Version: Yurbi v11 or higher
Role: You must have root privileges or be a root-equivalent user to perform this installation.
Applies to: Yurbi installs on LinuxIntroduction
By default, Yurbi will install using port 80. It is highly recommended to install an SSL certificate to ensure secure communication between your end-user browsers and the Yurbi server, especially if you are allowing communication outside your private environment.
We have written a utility script to make this process seamless. However, this script assumes that you are not using a proxy server and do not have an internal SSL certificate process.
This script will:
- Obtain a free SSL certificate from Let's Encrypt.
- Open port 443 on the server firewall.
- Upon successful completion of the SSL process, close port 80 on the server firewall.
Prerequisites
Before running this script, you need to add an A record in your public DNS to point a fully qualified web domain address to the public-facing IP address of your server.
If you are unsure of these terms, this process should be completed by your IT department or a technical consultant responsible for your network and security. For additional questions, you can also contact us at [email protected].
Start the Process
To start the process, SSH to your server and run this command:
curl -s https://f002.backblazeb2.com/file/5000fish/yurbi/linux/ssl_setup.sh | sudo bash
Step 1: Provide Domain Information
The script will start by asking you for the fully qualified web domain that you set up in your DNS server. Generally, this will be in the format of reporting.domain.com. Do not enter https:// or any trailing /.
Step 2: Domain Validation and Email Address
The script will perform error checking to ensure the domain is valid. Assuming all tests pass, the next prompt will request a valid email address. This email address will be sent to the SSL certificate provider, Let's Encrypt, to provide you with notifications of any important information.
By default, the SSL certificate will be set to auto-renew.
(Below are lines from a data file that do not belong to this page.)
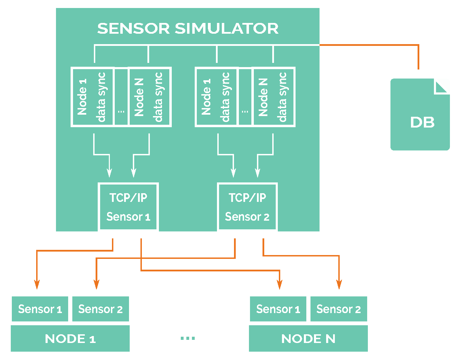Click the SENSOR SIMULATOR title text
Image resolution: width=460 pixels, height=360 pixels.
coord(188,28)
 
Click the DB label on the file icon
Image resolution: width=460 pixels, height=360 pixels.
coord(422,122)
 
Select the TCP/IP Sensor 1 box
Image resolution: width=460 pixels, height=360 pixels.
coord(128,207)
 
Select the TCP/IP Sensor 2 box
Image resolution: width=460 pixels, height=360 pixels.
coord(247,207)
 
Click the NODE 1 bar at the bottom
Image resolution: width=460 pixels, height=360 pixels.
coord(70,338)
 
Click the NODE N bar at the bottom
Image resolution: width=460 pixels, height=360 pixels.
coord(308,338)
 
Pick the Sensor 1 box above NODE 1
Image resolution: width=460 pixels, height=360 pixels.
coord(40,309)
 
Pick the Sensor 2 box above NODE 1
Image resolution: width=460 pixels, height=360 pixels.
coord(100,309)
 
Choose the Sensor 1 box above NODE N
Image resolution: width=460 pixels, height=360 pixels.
coord(278,309)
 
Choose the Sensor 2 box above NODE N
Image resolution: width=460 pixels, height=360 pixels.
coord(338,309)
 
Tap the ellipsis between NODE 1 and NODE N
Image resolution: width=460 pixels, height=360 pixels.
coord(188,338)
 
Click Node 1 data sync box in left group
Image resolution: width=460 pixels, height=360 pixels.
coord(92,97)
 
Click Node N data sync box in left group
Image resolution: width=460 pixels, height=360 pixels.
coord(150,97)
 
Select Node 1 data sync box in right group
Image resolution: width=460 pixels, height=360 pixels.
coord(217,97)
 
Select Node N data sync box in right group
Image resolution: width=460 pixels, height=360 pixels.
coord(274,97)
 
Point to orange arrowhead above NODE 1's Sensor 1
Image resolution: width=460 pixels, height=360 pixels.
coord(37,285)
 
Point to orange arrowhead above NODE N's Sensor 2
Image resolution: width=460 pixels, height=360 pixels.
coord(339,285)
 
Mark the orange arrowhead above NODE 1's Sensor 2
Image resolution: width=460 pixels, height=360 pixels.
coord(96,285)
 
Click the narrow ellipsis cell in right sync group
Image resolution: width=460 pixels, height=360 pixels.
coord(245,97)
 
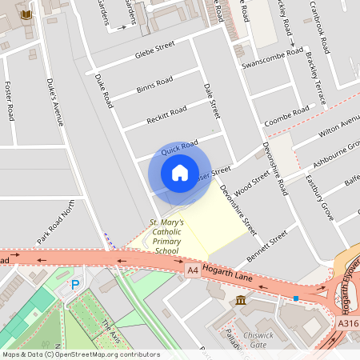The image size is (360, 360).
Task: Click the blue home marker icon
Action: [x=180, y=173]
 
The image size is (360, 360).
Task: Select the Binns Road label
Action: [x=154, y=83]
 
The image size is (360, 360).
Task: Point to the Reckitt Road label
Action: [x=166, y=114]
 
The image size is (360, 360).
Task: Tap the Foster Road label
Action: [x=10, y=102]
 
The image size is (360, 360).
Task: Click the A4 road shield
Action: [x=192, y=271]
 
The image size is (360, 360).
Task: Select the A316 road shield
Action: [x=346, y=322]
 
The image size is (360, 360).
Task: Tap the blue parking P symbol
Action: [x=76, y=284]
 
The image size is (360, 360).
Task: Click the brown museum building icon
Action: [x=241, y=300]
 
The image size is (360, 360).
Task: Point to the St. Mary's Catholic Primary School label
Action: [x=167, y=237]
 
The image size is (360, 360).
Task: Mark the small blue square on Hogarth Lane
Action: [x=296, y=298]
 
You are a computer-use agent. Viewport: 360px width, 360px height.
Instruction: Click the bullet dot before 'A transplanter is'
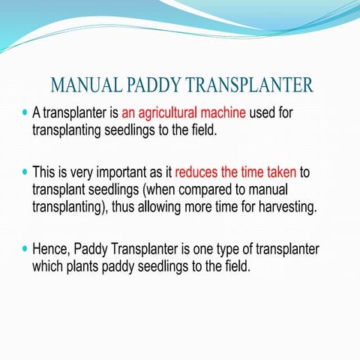[x=26, y=114]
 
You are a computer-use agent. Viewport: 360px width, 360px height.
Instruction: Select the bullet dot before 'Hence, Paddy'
[x=26, y=248]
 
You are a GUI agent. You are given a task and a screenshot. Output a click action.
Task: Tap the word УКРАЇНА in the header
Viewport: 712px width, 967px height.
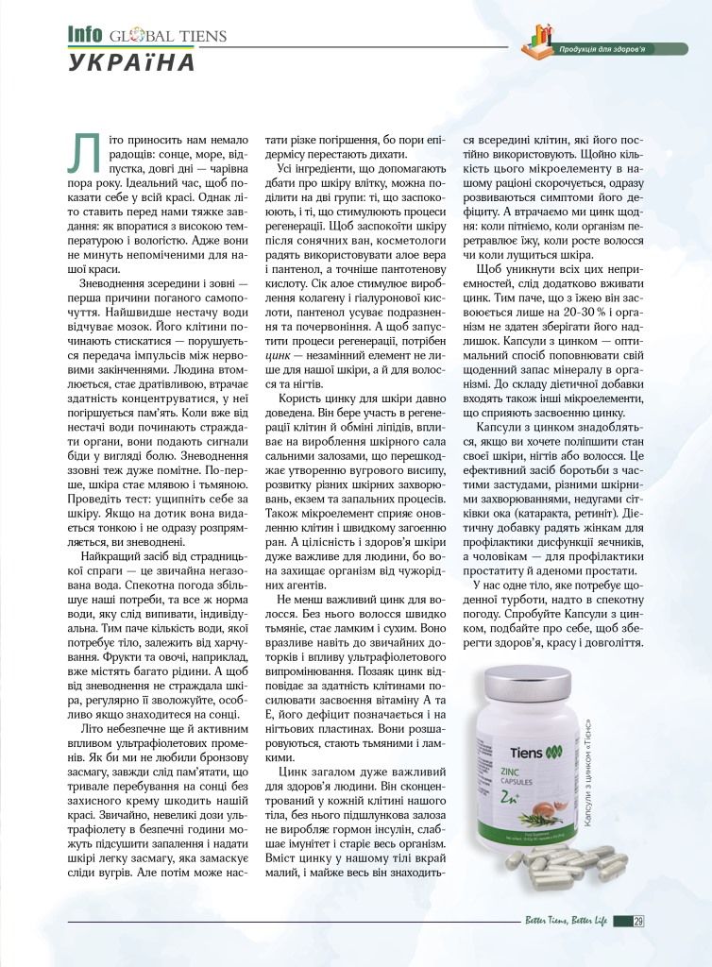pyautogui.click(x=131, y=63)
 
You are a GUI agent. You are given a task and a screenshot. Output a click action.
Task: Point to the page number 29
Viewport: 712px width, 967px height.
pyautogui.click(x=639, y=923)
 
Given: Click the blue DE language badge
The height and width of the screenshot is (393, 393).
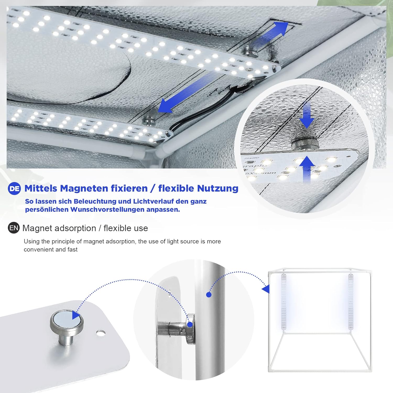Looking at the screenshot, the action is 14,188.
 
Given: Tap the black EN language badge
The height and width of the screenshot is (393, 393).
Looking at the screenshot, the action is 14,228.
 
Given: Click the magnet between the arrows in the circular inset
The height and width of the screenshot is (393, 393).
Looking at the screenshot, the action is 305,144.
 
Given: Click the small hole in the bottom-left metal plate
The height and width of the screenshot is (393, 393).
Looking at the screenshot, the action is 101,333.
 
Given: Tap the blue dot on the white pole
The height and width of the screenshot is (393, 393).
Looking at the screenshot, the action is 209,295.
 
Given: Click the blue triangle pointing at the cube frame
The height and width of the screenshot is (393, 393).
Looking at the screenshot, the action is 266,289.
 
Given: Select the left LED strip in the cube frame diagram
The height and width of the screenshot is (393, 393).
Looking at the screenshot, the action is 284,302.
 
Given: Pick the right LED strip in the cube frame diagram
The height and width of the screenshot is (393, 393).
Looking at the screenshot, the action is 351,302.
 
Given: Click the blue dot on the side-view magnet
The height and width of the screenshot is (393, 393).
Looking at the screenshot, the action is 190,325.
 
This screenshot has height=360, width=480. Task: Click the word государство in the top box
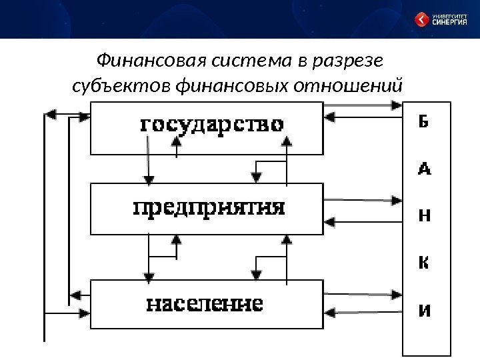pyautogui.click(x=211, y=125)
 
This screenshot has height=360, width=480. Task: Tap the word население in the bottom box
pyautogui.click(x=204, y=305)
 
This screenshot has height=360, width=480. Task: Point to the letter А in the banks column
pyautogui.click(x=424, y=169)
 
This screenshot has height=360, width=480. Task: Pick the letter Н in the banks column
pyautogui.click(x=424, y=215)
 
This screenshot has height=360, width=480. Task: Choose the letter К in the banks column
pyautogui.click(x=424, y=263)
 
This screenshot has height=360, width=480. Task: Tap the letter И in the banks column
pyautogui.click(x=424, y=311)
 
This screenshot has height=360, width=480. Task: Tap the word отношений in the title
pyautogui.click(x=358, y=87)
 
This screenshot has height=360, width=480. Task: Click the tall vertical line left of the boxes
pyautogui.click(x=44, y=227)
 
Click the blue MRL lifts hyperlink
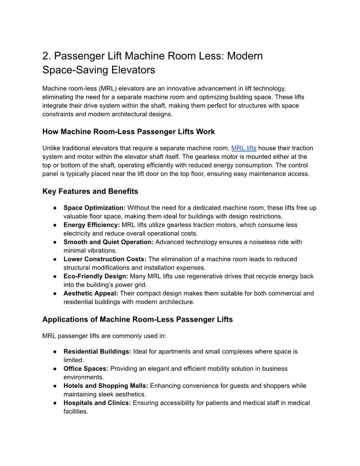(244, 148)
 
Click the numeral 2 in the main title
(45, 56)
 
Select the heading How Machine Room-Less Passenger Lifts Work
(128, 132)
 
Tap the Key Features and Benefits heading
(90, 191)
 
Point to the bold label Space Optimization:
(94, 208)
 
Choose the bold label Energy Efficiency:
(91, 225)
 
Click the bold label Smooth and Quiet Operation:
(109, 242)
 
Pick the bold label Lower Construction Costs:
(105, 259)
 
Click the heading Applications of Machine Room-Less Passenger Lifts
(137, 319)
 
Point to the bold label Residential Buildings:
(97, 352)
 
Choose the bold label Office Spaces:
(86, 368)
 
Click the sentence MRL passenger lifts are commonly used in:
(104, 336)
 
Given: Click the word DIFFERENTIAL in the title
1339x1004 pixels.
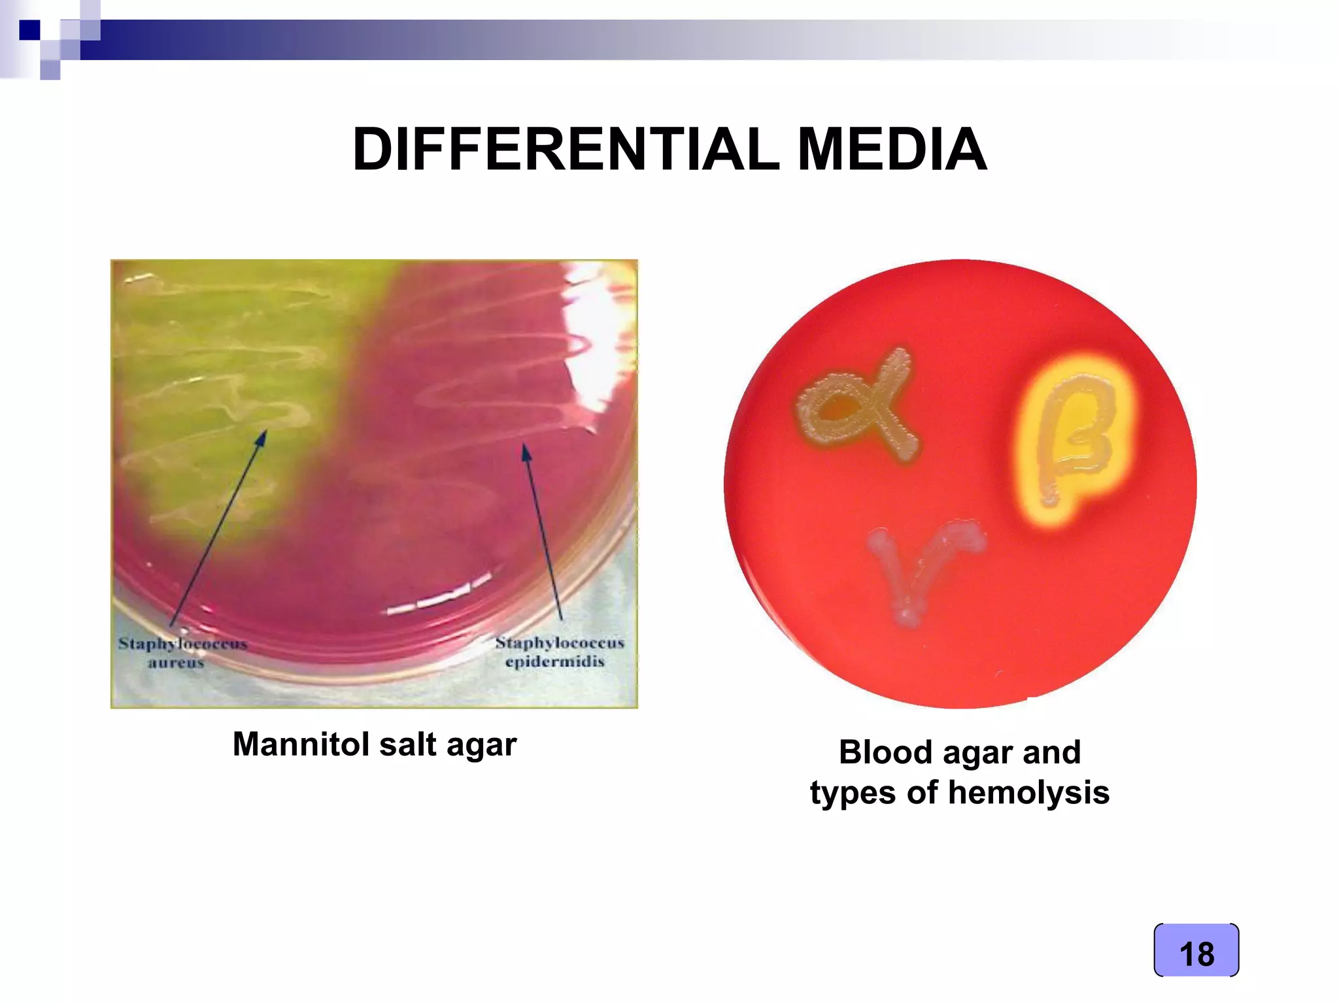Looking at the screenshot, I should click(x=566, y=150).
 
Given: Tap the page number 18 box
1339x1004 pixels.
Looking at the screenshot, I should click(x=1196, y=951).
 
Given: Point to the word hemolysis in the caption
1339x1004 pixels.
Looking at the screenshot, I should click(x=1028, y=793).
Therefore, it is important to provide an email address that is monitored and valid.
Step 3: Provision SSL Certificate and Configure Server
The script will proceed to provision the SSL certificate and set up NGINX, the firewall ports, and Yurbi to use the SSL certificate over port 443.
- If the process is successful, the output will look like the screenshot below.
- If you encounter an error, there should be information on how to troubleshoot.
For further assistance, you can also reach out to us at [email protected].
Step 4: Validate the Configuration
To validate the configuration, open your browser and go to:
https://<your configured domain>
Confirm that you are able to log into Yurbi successfully.